Dada la edad que tengo, si me contamino, nos despediremos para siempre, lo sabes, ¿no?
—No falta mucho para acabarlo. Quizás lo haga en estos días de confinamiento obligatorio. Y no hay ningún problema: te lo pasaré y lo lees. Por supuesto. Eres lo único que me queda.
—Y tu primo. No lo olvides. Oye, ¿y cuánto crees que va a durar este encierro casero?
—No lo sé. Sólo espero que sobrevivamos.
—Dada la edad que tengo, si me contamino, nos despediremos para siempre, lo sabes, ¿no?
—Por eso no quiero que salgas de casa, y por eso he venido. Por cierto, antes de venir me he hecho las pruebas pertinentes. Estoy sano: le he dicho al médico que eso es lo que me tenía que decir. Y eso mismo me ha dicho.

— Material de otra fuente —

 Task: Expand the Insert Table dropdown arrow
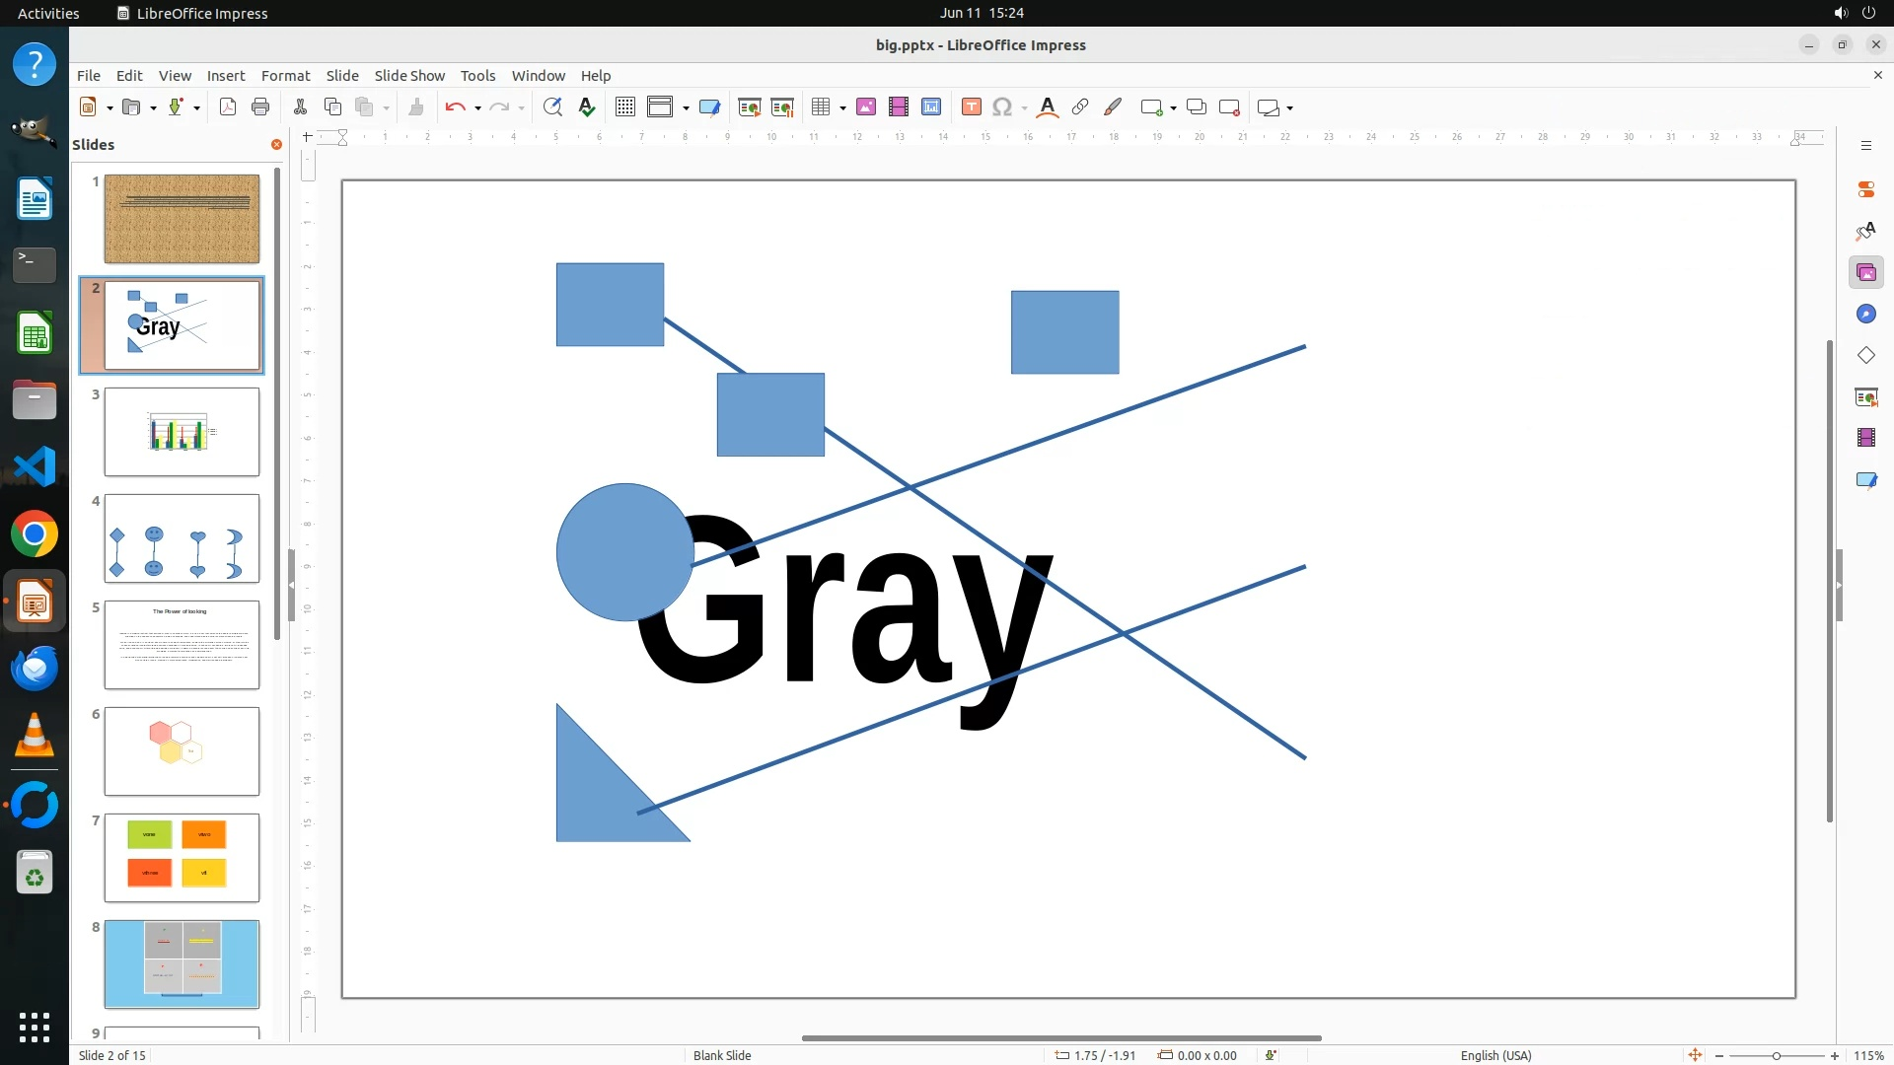[x=842, y=108]
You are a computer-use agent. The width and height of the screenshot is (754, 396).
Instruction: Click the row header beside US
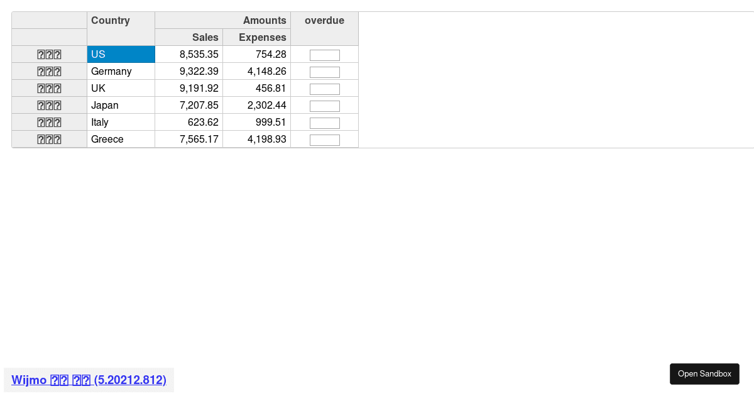(x=49, y=55)
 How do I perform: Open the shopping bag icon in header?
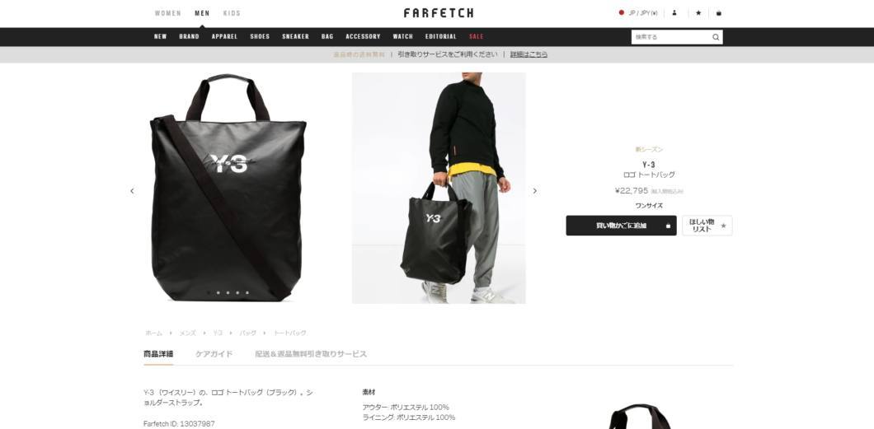tap(718, 13)
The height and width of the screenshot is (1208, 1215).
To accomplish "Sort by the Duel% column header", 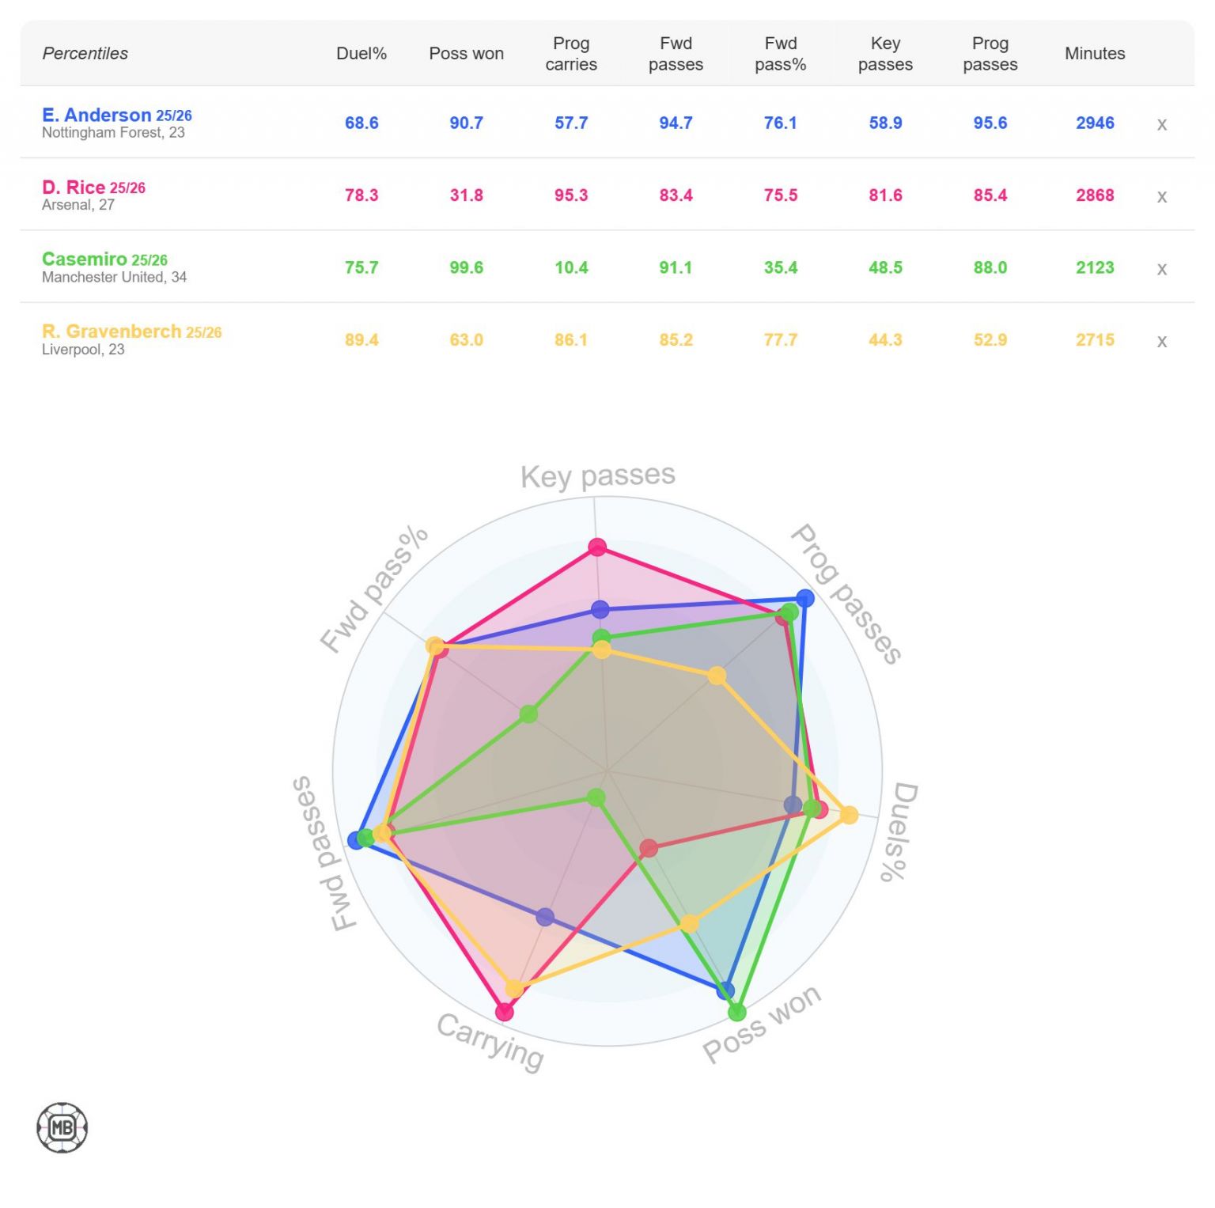I will 361,54.
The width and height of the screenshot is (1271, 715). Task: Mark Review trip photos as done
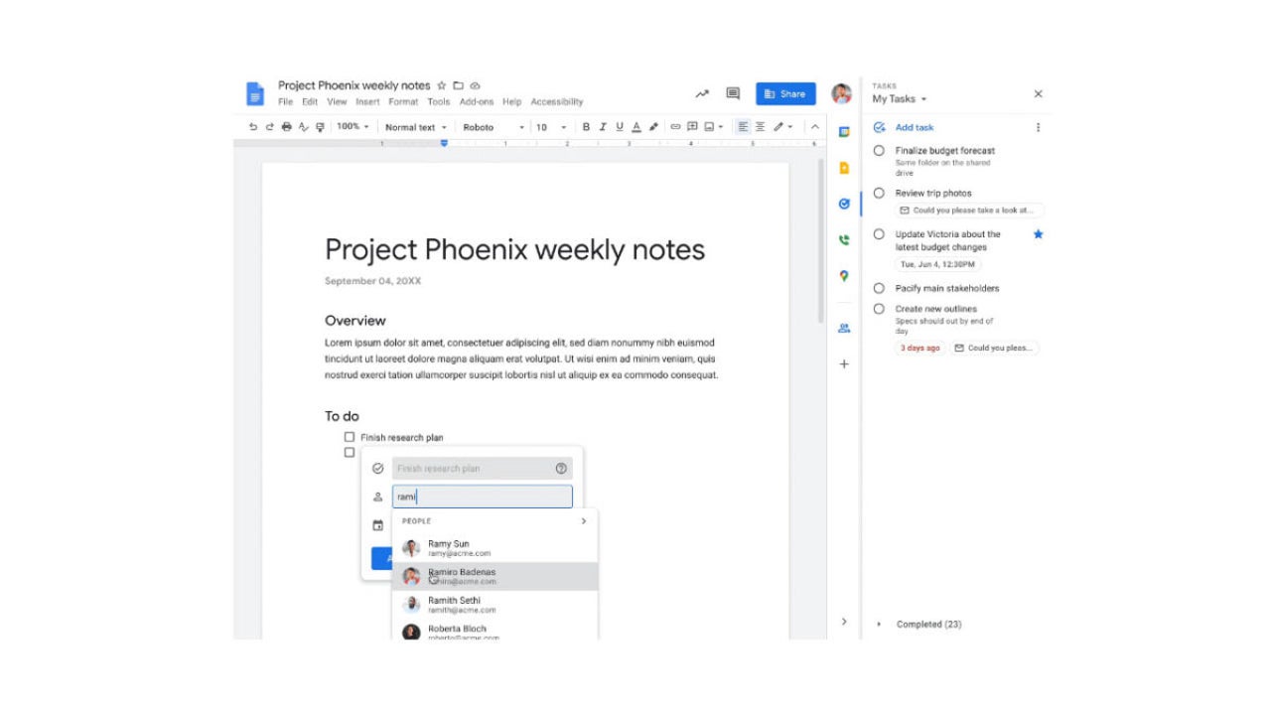879,193
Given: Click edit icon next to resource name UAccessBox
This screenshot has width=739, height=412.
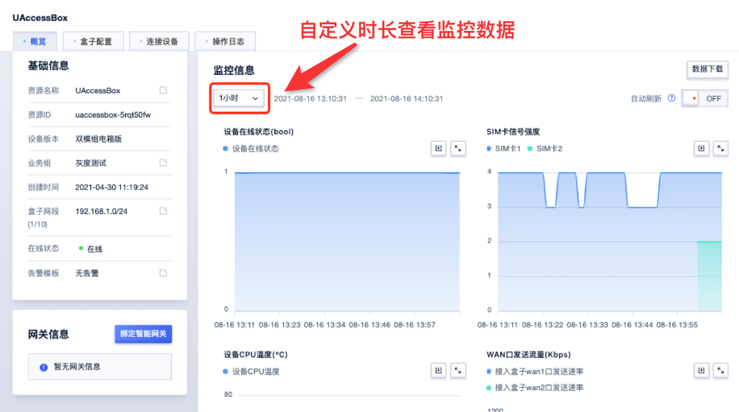Looking at the screenshot, I should pyautogui.click(x=164, y=91).
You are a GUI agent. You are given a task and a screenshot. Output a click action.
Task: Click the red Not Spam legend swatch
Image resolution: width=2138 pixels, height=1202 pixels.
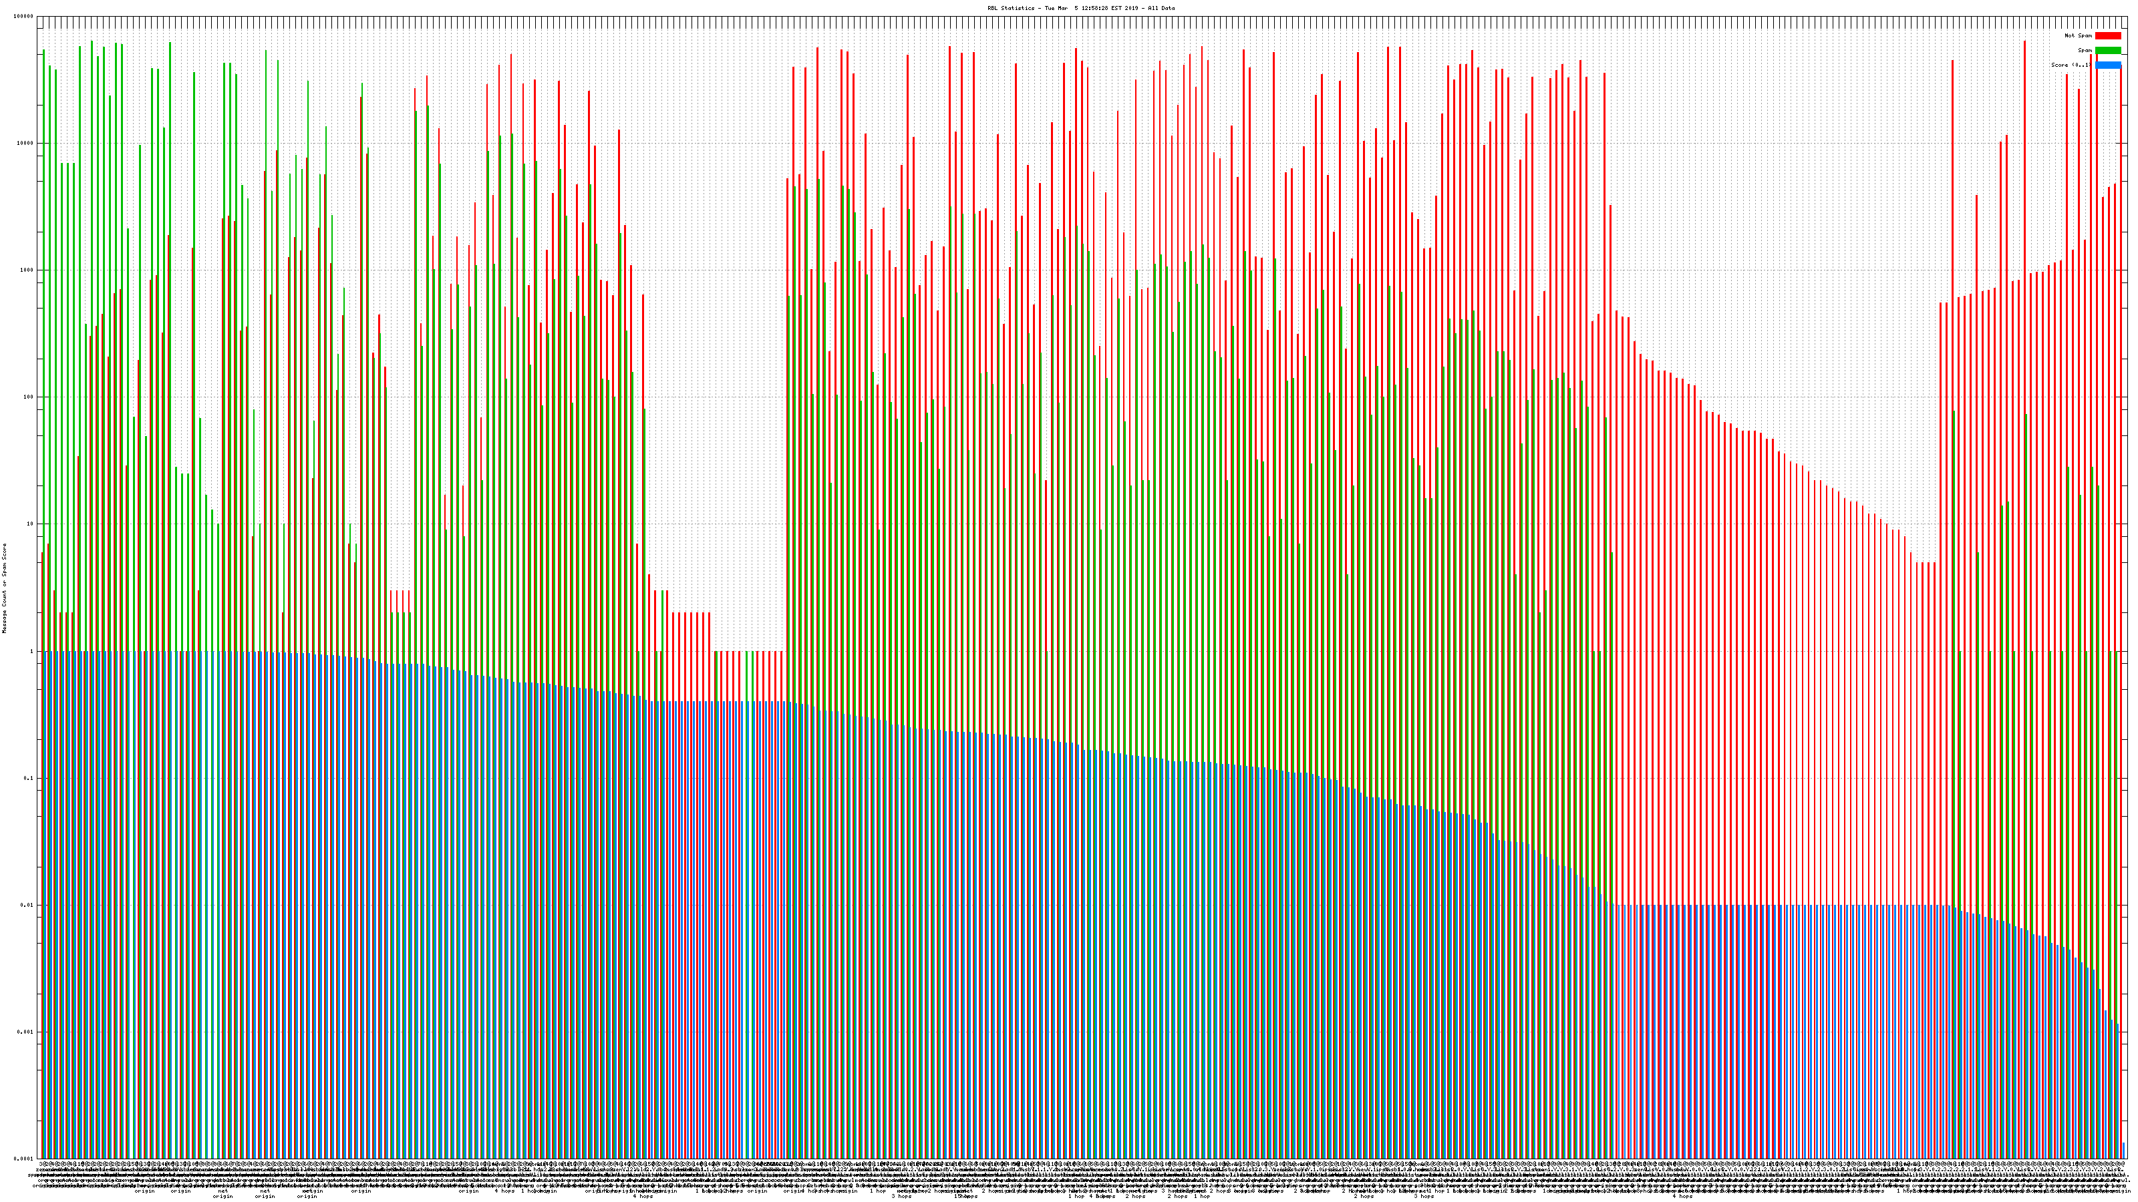pos(2107,36)
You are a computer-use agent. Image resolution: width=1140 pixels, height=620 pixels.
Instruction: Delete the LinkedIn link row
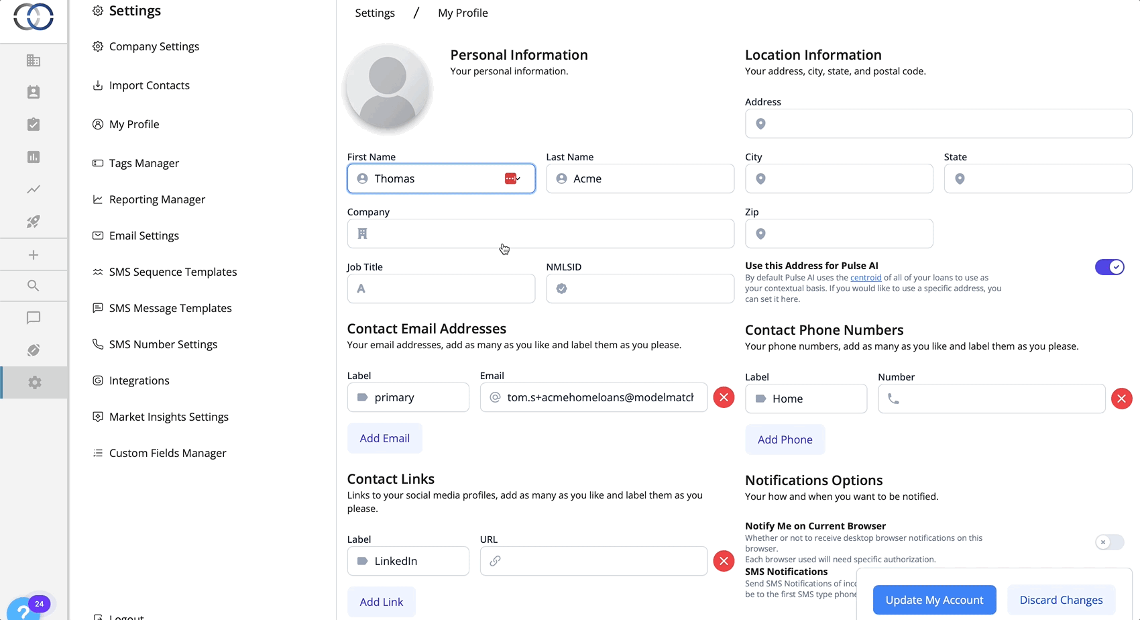coord(724,561)
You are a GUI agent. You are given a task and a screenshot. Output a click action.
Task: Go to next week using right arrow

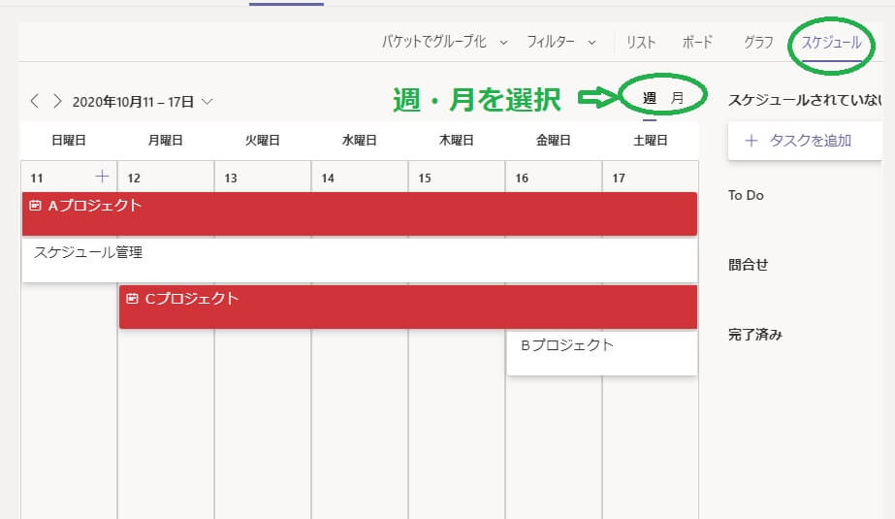pyautogui.click(x=57, y=101)
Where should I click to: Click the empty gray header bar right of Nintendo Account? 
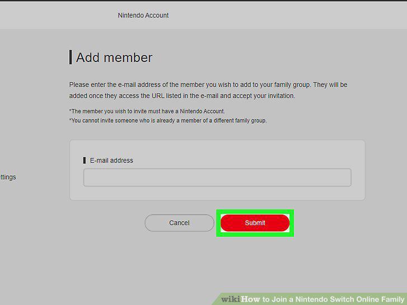286,15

—No hay nada mejor, de verdad, que dar con personas educadas y humildes. Lo eres, querido nieto. Así que doy gracias a Dios por haberte hecho estudiar, y que los estudios hayan hecho de ti una persona educada y buena.
—Siempre que me dices eso, o algo similar, es para, a renglón seguido, enviarme a la cocina.
—Da gusto hablar con gente inteligente. Y cuando termines, por favor, la arreglas un poquito. Que no se diga que no te he sabido educar.
—¡Cuánto me gusta estar contigo, Julia! Eres un encanto.
—Tú también, cariño, tú también.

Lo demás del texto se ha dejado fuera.